I could ask Erika. If she was in a good mood, she might be open to it. I didn’t believe the others when they said she had a soft spot for me—she had a soft spot for everyone in the inner circle; she was just good at remaining stoic through it—but it might be worth a try.
Except I chickened out, and Erika just said I could ask Eli to fetch her from the office if I needed something, and she was out the door before I could unstick my tongue from the roof of my mouth.
Not the best start, but at least I hadn’t tripped or done anything actively to embarrass myself yet.
The room had a makeshift stage—a slightly elevated wooden platform that was a lighter color than the rest of the flooring plan, with a microphone that I was forgoing and a couple of chairs. I remembered Erika asked if I had a preference for a couch or chairs, but I’d thought chairs would be less intimidating.

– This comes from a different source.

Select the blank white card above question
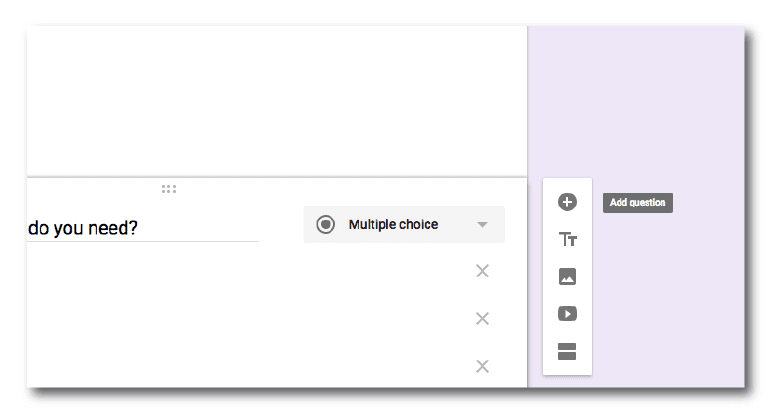The width and height of the screenshot is (770, 413). tap(276, 100)
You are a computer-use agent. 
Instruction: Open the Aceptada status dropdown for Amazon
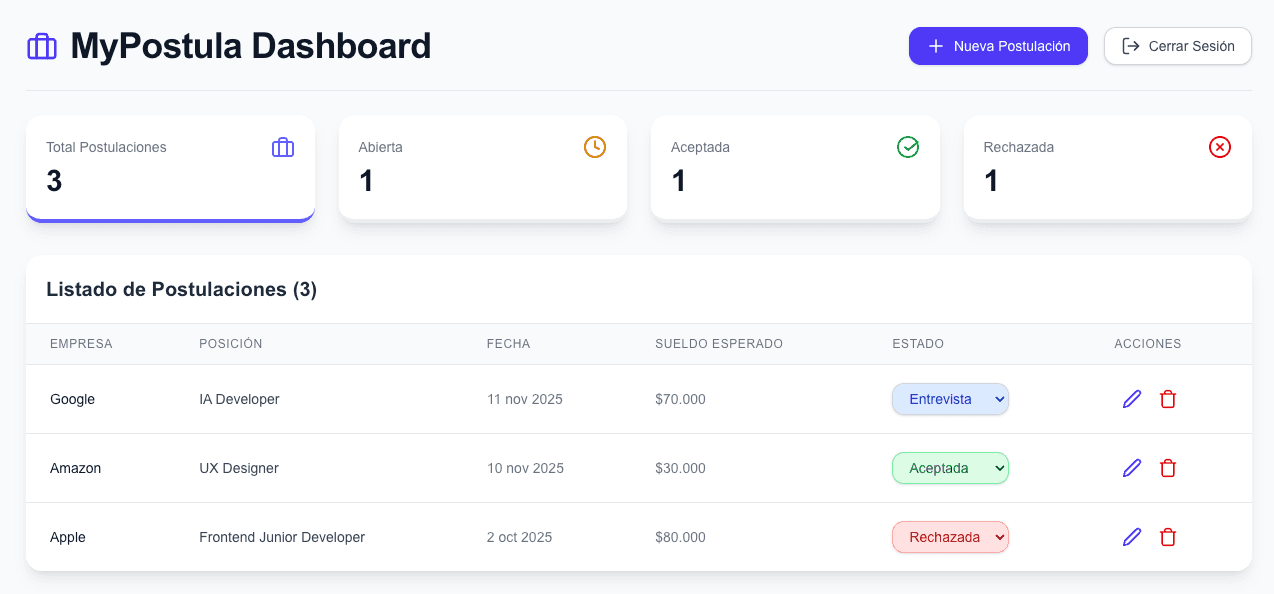click(x=950, y=468)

Note to self: a couch would’ve been pretty nice.
“Uh, hi, everyone.” I thought I’d need to strain to get people’s attention, but thankfully, everyone had their eyes on me as soon as I got upstage. It wasn’t great to slow down my heart rate, but it would’ve been worse if they had been talking among themselves and I’d felt as unseen as I always did back when presentations were part of my grade and expected of me, so… No complaints so far. “Uh, thanks for coming. I swear I have this prepared, and I’m not just fumbling through it.”

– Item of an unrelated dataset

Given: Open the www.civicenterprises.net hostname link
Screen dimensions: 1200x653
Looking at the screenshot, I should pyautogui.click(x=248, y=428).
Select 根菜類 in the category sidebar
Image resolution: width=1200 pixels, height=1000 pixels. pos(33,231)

“You do,” Santos murmured.
I startled.
It was on me for assuming he would’ve either sat on one of the chairs, or plastered himself to the wall as the bodyguard he supposedly was on paper. Instead, I felt the warmth of his hand on my lower back, his hip touching mine.

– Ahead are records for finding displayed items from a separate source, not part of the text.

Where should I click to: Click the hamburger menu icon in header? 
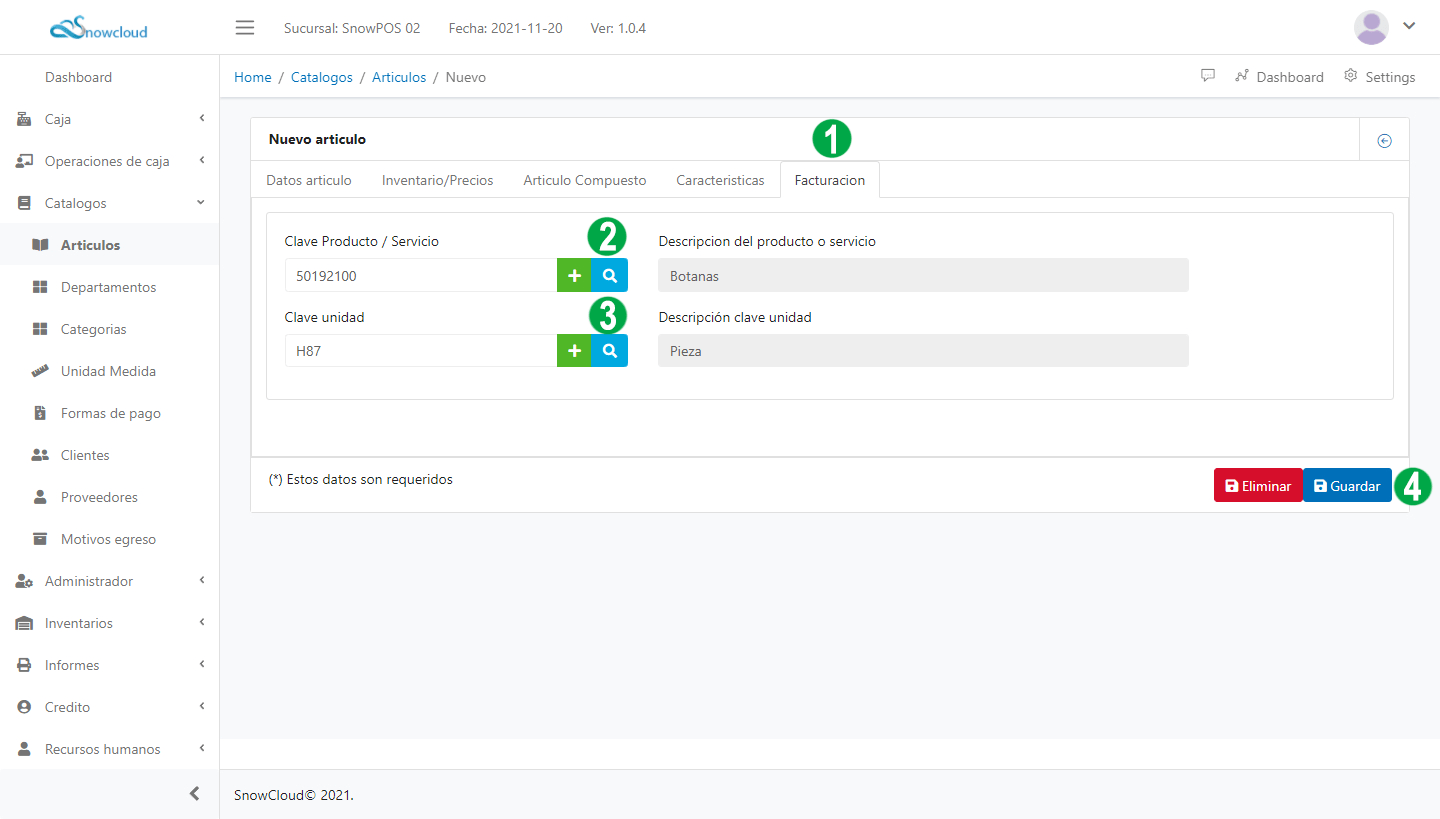(x=245, y=27)
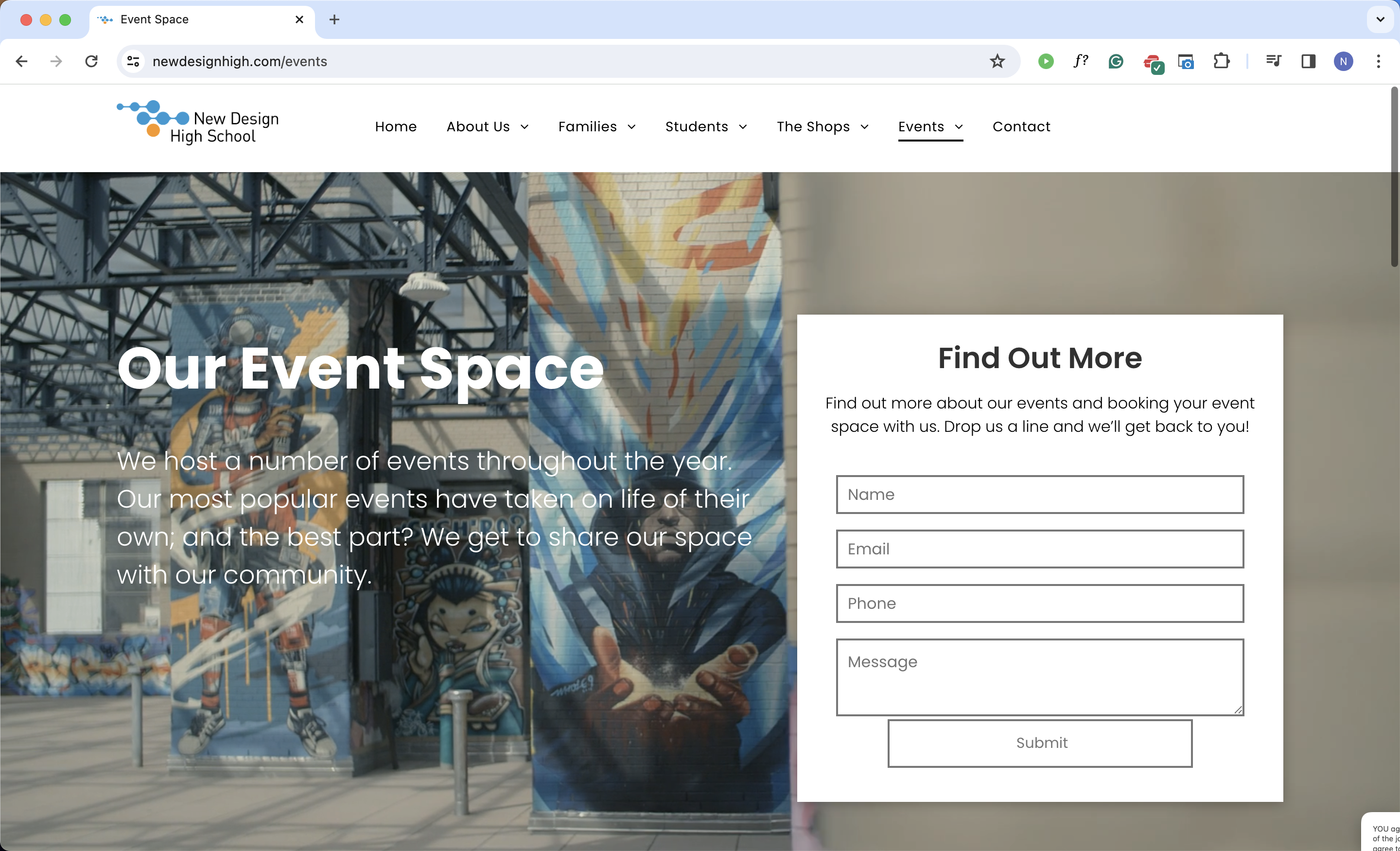The height and width of the screenshot is (851, 1400).
Task: Expand The Shops dropdown menu
Action: 822,126
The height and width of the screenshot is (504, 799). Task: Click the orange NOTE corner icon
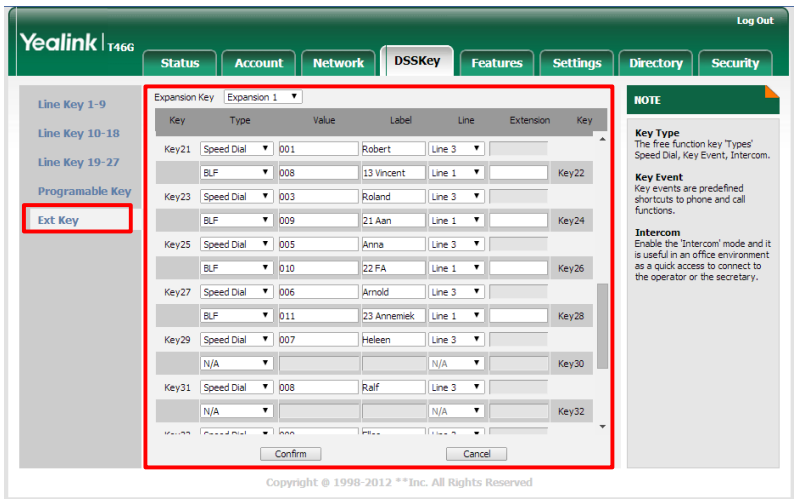tap(771, 92)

He didn’t look worried because there were more than a dozen people staring at us, which worked ten times better to help me take a deep breath.
I had prepared for this. I got it.
Sergio sent me a quick thumbs-up from his spot in the first row.
Eli and Abel were flanking him. Cece and Rox were here, too, closer to the back. Carlos was next to Abel, arms crossed over his chest and back straight like I imagined it would be during a briefing.
Was that something people actually did?
Ugh.
Nope, not having my brain go in a thousand different tangents today.
The issue with workshops was that, at least at the beginning, they were rather boring. I loved attending them, but I didn’t have the charisma to command a room, and Erika had made me swear that I’d focus on all the technical aspects of chastity and all the risks and precautions that had to do with cleaning up and long periods of wearing it.
Sure, it was important. I had spent days’ worth of research when I first entertained the idea, and talked with at least a dozen people, but I kind of just wanted to talk about how hot it was, and how it affected my thoughts, my stamina, and my horniness levels. Was it practical? No. Was it going to help the people here if I just went on and on about how sometimes I was so turned on I couldn’t think, but at the same time, there were fewer distractions, and I felt calmer when I didn’t have to worry about hard-ons or giving in to desire whenever I wanted? Not really.
So I took a deep breath, and went through the minutia or how to put it on and off—because there were tutorials online, but I was more of a hands-on learner and that had been a struggle when I got my first one—and I talked about how often to clean both the device and your own dick every day, and what to watch out for. I hadn’t had any issues, but I was aware that part of it was down to pure luck. Sometimes, people needed longer breaks out of it, and it was okay. I didn’t want to think about me needing them, but that was neither here nor there.
The main thing was that I got through it. I scratched my nose a few times, and I had to reword things a couple more times because I was convinced no one understood what I was saying, but I didn’t implode. No one started whispering and talking or looking at me with a sardonic smile or any kind of mockery.
I was just starting to breathe normally, to think that maybe the issue before had had to do with the people who had beenwatching and listening for every little flaw and not so much with me, when the first question came.
Sergio raised his hand as high as it could go.
I supposed that was Abel’s influence.
“Uh, yes?”
“Doesn’t it poke you when you’re sleeping?”
“No?” I frowned. “I guess that depends on the quality of the material. And if you’re a messy sleeper.”
And the types of cages. I saw a few with spikes and other designs on them, but they looked too terrifying. I didn’t think I’d try them on even if someone handed me one.
I wasn’t into chastity for the pain. Sure, CBT felt much more overwhelming, especially when I hadn’t come in a long while, but I didn’t want the constant sensation of spikes teasing me. I just wanted the happy haze that came with it. The horniness. The humiliation when I was in front of the right Dom.
“I’m a messy sleeper,” Sergio mumbled.
Abel whispered something in his ear in response. I exchanged a look with Santos. My answer had been fine, right? Maybe I could’ve added more pizzazz or humor or something. Public speaking might have gone better with people who didn’t actively despise me, but it was still not my thing.